Need Help Understanding Protocols and Generics

jrose · June 18, 2020, 6:53pm

Wow, you weren't kidding. :-) I'll try to answer these as best I can, though in the interest of time I'm not going to try to verify all the little statements in the details disclosures. (I noticed a few are a little off but they seem mostly correct.)

(Question E) I do not see any metadata that would capture the fact that Q inherits from P . How is that relationship tracked?

E) Inheriting from another protocol is essentially the same as saying where Self: P from the runtime's perspective, so I believe that's part of the requirement signature in a protocol descriptor.

(Question F) I do not see any metadata to track non-required implementations provided in a protocol extension, such as P.id2 . I assume that is because those implementations are dispatched statically at compile time, so there is no need to reference them in metadata intended for use by the runtime. Is that correct?

F) It's correct that protocol descriptors do not include protocol extension members. In general, it's not possible to include all protocol extension members, because they might be defined in downstream modules. But it's certainly technically feasible to give protocol extension members in the same module some kind of special privileges; doing so for arbitrary protocol extension members would require some more thought on implementation. (See also a very old pitch of mine: [Pitch] Overridable Members in Extensions)

When a Protocol Conformance Record is created, a Protocol Witness Table is created.

This one's off enough that I do have to call it out for further answers to make sense. A conformance record is created for Y: Q, but each instantiation of Y is going to get its own witness table Y<Int>: Q, Y<String>: Q. That has to happen at run time for a generic type.
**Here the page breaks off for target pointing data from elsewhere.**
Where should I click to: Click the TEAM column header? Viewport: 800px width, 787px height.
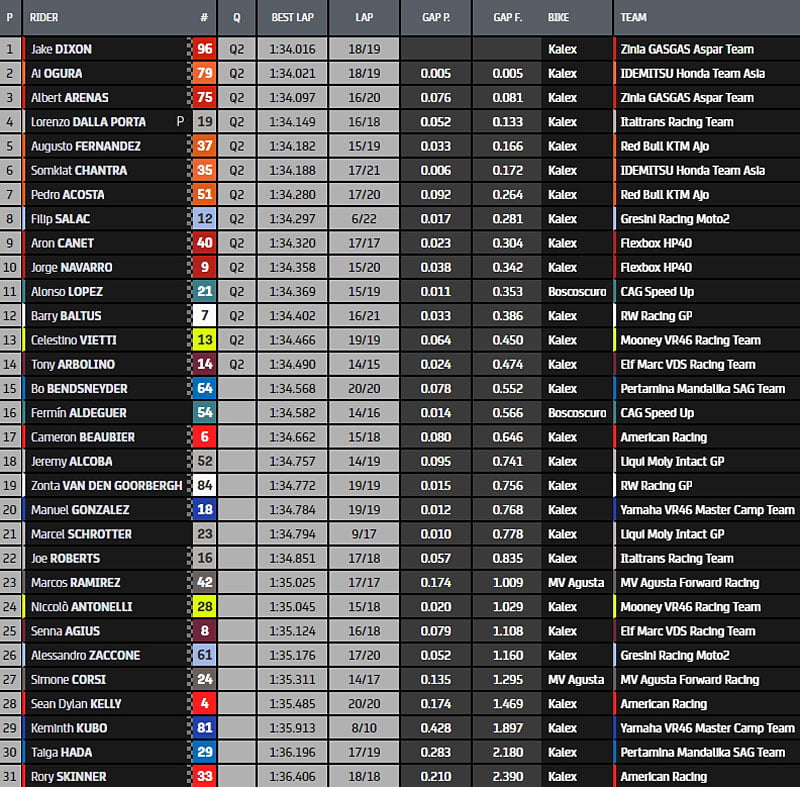point(633,18)
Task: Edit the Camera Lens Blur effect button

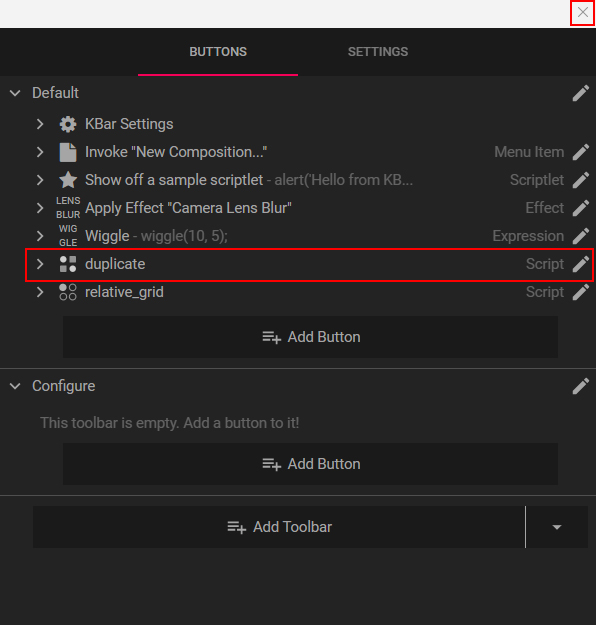Action: point(580,208)
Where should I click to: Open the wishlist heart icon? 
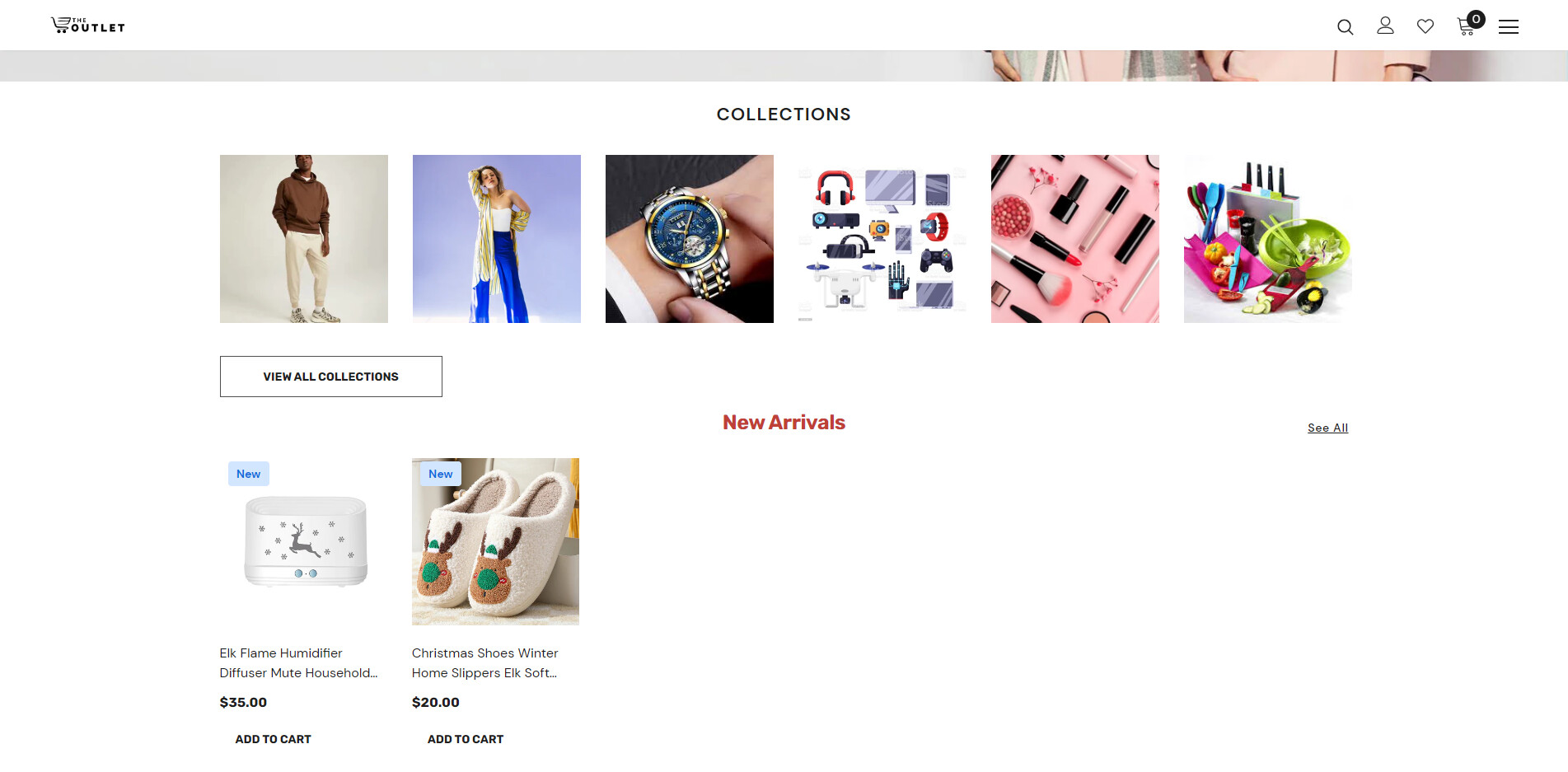click(x=1425, y=26)
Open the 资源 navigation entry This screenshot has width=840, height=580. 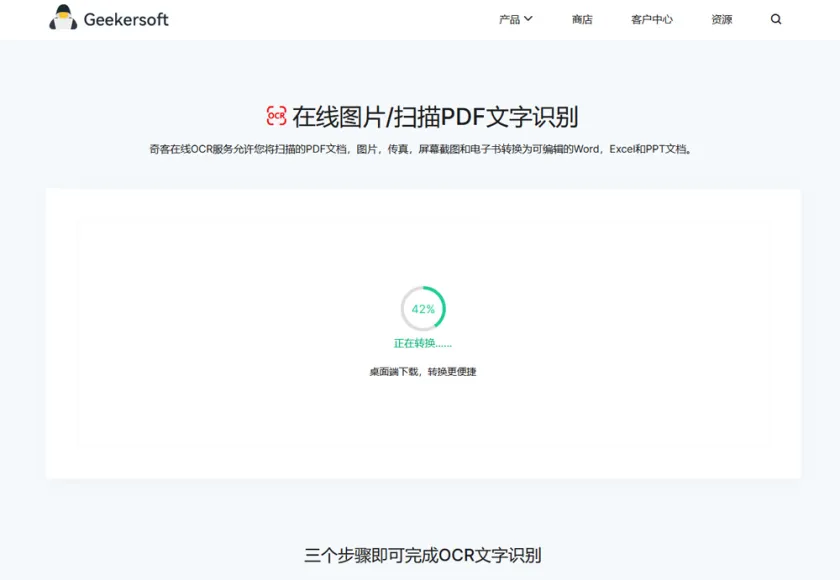pos(721,18)
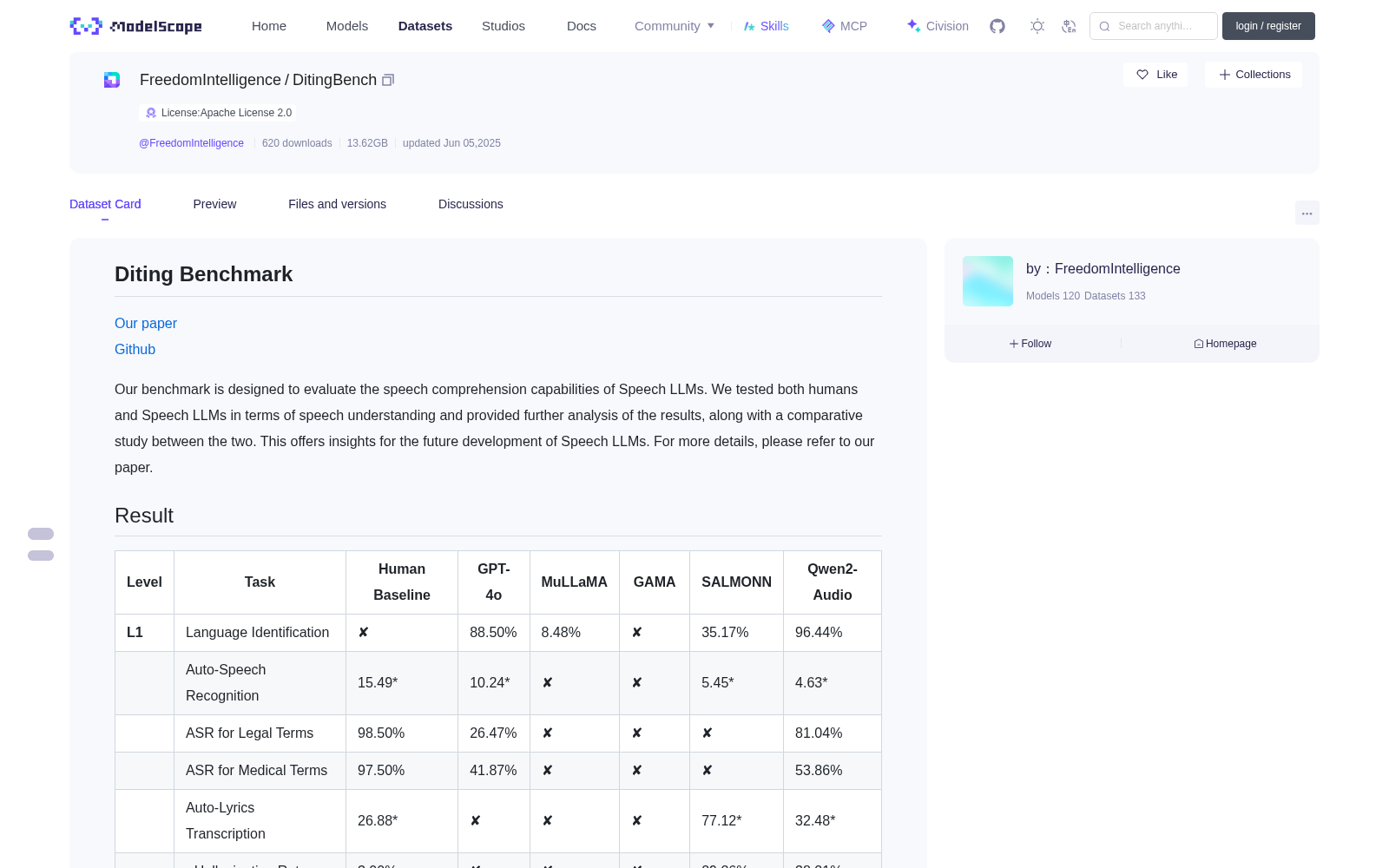Like this dataset with heart button
Viewport: 1389px width, 868px height.
pyautogui.click(x=1155, y=75)
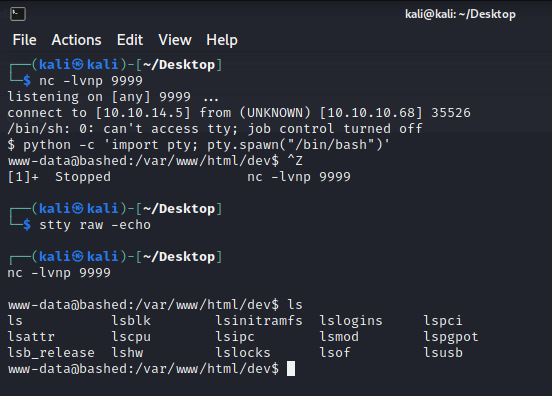The height and width of the screenshot is (396, 552).
Task: Click the 'lsinitramfs' completion entry
Action: 259,321
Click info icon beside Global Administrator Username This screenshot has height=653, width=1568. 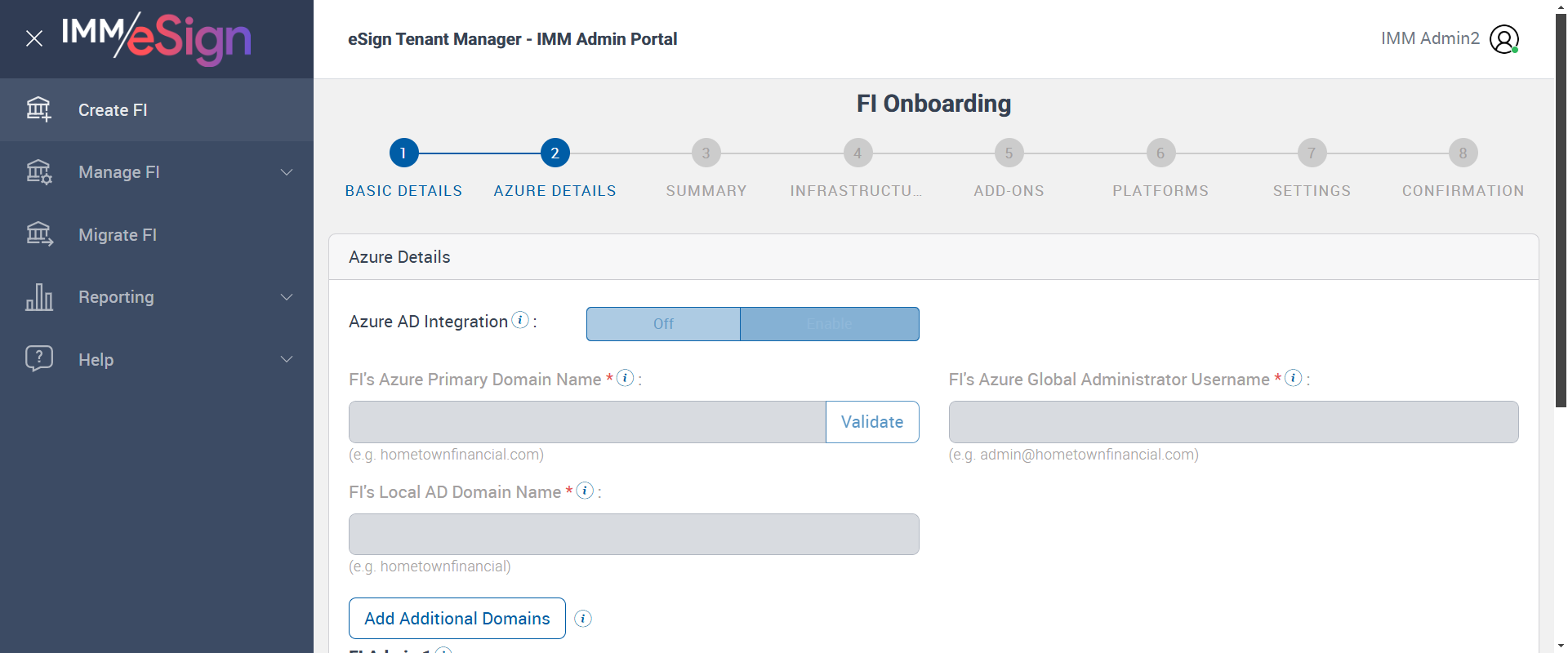1293,378
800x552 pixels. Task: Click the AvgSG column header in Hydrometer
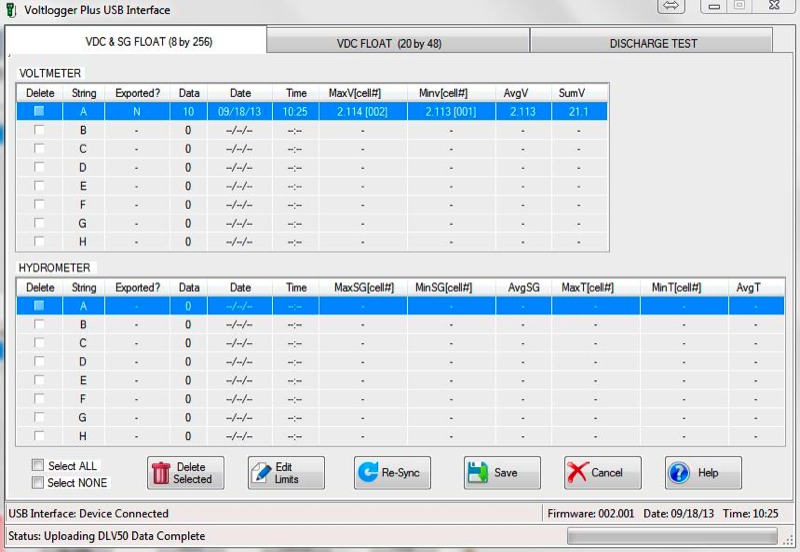click(523, 287)
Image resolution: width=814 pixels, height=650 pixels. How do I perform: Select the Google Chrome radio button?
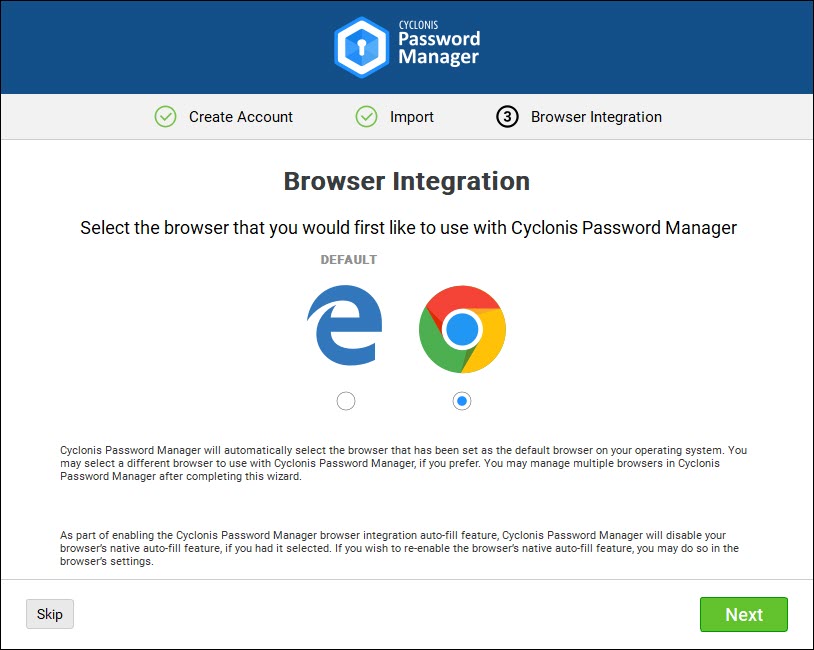click(462, 401)
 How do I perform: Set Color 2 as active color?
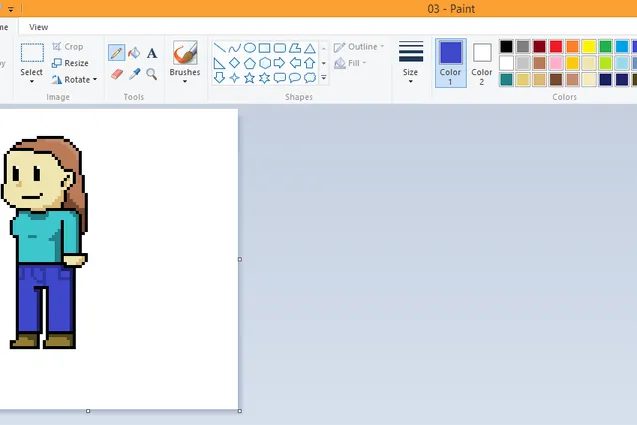point(482,63)
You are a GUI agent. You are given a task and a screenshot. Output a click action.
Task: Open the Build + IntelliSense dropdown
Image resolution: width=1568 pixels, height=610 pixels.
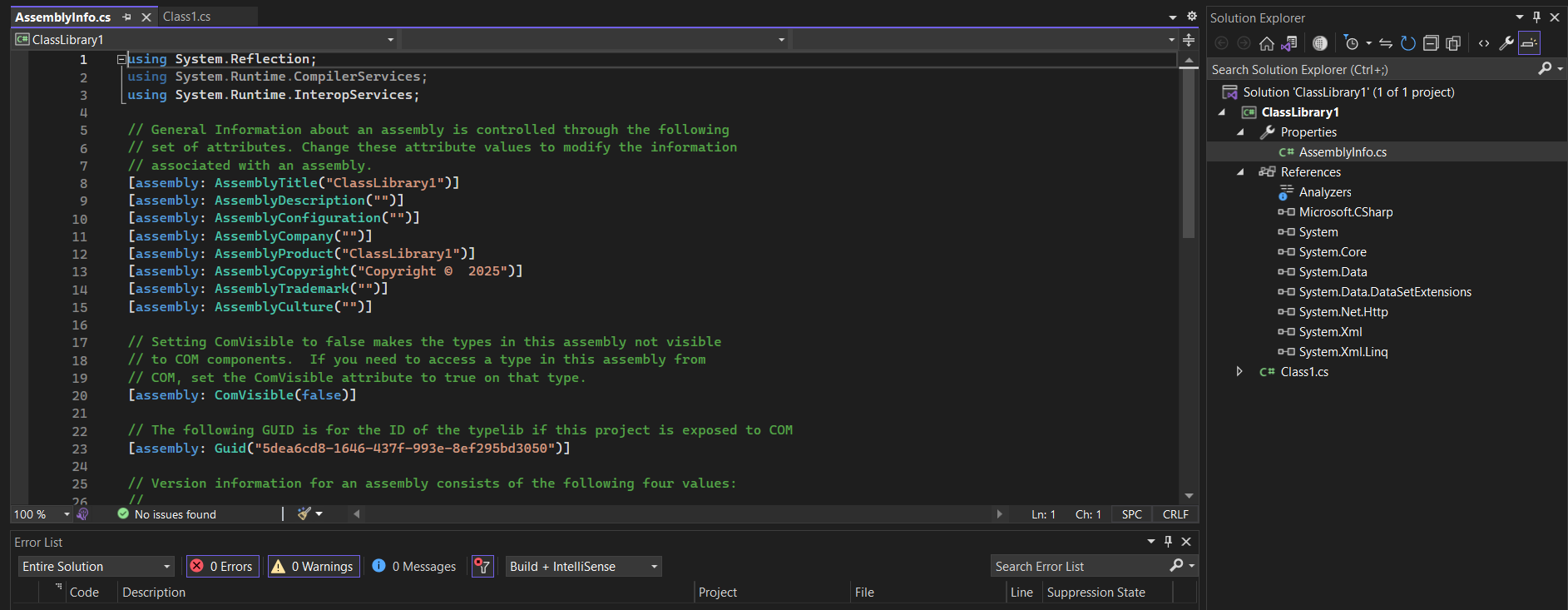pyautogui.click(x=583, y=567)
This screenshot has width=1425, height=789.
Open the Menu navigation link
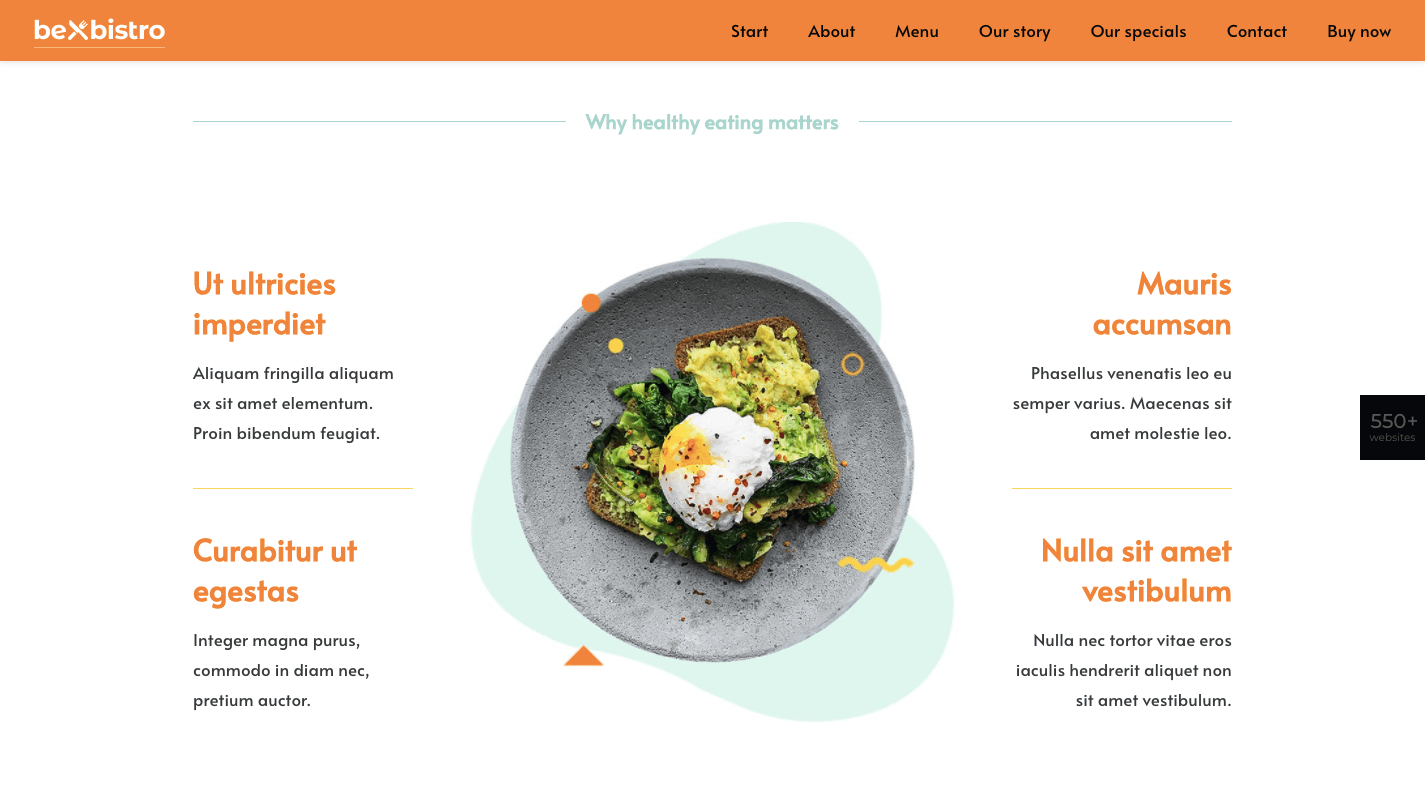coord(916,31)
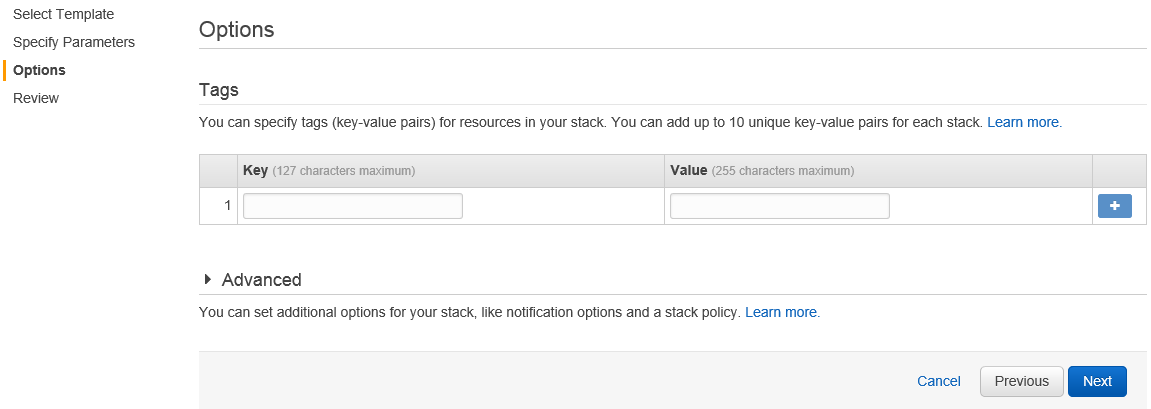This screenshot has width=1151, height=409.
Task: Click the tags description text paragraph
Action: [591, 123]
(Question G) It seems that the first PWT, for Y: P , will be unconditional in nature, and will have just one requirement, P.id . Will the entry for that requirement point at both the default implementation provided in P and the default implementation provided in Q ? (If not, please see my notes hidden under the PWT reveal, which explain why I so surmise.)

G) No, a witness table contains a single "witness" reference for each requirement. (With the caveat that an associated type requirement can have more than one datum associated with a witness: the type itself, plus references to witness tables for protocols that are specified as constraints.) All your PWT notes seem correct for me, so I'm not sure why you'd come to this conclusion; today, the compiler's going to pick exactly one witness based on an overload-resolution-like process and that's what's going to go into the conformance record, which is used to generate the witness table.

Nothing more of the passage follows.